NAB’s intent to sell, which the bank’s chief customer officer for consumer banking and wealth, Andrew Hagger, revealed to Professional Planner, has not yet come to fruition. The five NAB licensees on the market – JBWere will be retained by the bank to service its high-net-worth clients – now represent 1315 advisers. If these five remain under the umbrella of unified ownership, they should represent the third-largest licensee group in 2019. There is no certainty of this, however, as at least one large licensee group, Godfrey Pembroke, has indicated a preference for independence.
Dover’s collapse was preceded by a shambolic appearance by the firm’s chief executive, Terry McMaster, at the royal commission. Subsequent pressure from ASIC led McMaster to agree to disband the Dover Group, and he emailed 399 advisers to inform them that no new advice could be given under their current arrangements.

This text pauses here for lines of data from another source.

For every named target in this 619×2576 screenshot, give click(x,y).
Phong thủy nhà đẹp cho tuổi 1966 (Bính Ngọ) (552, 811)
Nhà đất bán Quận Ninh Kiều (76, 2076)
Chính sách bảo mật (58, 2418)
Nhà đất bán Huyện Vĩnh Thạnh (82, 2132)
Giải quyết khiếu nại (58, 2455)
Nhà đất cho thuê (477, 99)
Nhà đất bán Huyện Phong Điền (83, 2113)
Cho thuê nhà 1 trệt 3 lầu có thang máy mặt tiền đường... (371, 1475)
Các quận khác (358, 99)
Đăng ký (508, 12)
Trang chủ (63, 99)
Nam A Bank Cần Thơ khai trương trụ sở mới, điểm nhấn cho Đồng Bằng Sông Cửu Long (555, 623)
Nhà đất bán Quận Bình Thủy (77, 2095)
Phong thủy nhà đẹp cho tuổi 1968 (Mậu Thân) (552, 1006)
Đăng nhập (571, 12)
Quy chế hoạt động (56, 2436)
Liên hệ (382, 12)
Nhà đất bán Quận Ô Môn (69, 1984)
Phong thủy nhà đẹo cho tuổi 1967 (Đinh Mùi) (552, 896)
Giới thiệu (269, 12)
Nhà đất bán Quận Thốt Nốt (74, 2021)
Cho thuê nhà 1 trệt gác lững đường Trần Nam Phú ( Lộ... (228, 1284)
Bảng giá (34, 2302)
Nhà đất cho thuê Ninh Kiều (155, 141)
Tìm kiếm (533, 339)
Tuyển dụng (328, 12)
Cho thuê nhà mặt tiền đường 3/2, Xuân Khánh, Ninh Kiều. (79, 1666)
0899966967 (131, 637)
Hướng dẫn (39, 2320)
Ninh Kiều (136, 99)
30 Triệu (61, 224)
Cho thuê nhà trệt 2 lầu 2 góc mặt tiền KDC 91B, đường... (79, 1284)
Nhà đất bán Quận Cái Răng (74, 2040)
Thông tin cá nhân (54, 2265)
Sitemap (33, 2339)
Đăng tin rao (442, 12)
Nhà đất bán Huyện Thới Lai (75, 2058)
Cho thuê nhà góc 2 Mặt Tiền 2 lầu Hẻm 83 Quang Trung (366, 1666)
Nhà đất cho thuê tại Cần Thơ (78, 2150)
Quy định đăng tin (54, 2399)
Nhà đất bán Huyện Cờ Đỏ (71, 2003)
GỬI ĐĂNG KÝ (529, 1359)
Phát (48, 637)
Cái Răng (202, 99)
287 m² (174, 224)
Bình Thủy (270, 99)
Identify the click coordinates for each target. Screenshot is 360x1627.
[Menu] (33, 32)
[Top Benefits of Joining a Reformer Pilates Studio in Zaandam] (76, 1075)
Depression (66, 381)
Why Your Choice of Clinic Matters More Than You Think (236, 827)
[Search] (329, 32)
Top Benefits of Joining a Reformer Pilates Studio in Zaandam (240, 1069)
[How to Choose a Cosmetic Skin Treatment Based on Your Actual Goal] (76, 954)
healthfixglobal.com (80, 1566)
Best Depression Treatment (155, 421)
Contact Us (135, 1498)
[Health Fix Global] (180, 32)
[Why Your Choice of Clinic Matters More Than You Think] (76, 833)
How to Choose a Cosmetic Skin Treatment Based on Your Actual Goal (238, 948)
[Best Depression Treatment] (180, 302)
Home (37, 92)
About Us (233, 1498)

CBA’s demerger announcement came across as a concession in many ways. While Count Financial and Financial Wisdom represent a combined 807 advisers, which would make CFS Group the sixth-largest licensee owner, CBA will retain three licensees representing 750 advisers and remain in the top 10 at seventh, based on current data. The bank’s retreat from wealth management is only a half-step at this stage, and there is no indication that either CBA or the new CFA Group will walk away from vertically integrated models.
The changes are indicative of an industry in the throes of massive upheaval. The bloodletting at the top end, while not without casualties, should serve to flatten out the structure of the licensee industry and make it less top-heavy. The institutions are being supplanted by a burgeoning second tier of large licensee owners, whose own surge is enabling a new breed of mid-sized boutique firms. Beneath them, the self-licensed brigade swells.
It has not come without warning; while the top five licensees remained unchanged from 2017 to 2018, their adviser numbers were down by an average of 13 per cent.
There will be further moves that will shape the licensee space before the 2019 list comes out. The growth of the SMSF Advisers network, which provides scaled licensing solutions to accountants wishing to provide financial advice around self-managed superannuation funds, could lead to it climbing the rankings. The fate of almost 400 ex-Dover advisers could further shake up the list, while the marriage between ANZ and IOOF still needs to be consummated and anything could happen with NAB’s five large licensees.
The list published here merely projects what next year could look like, based on announcements made to date.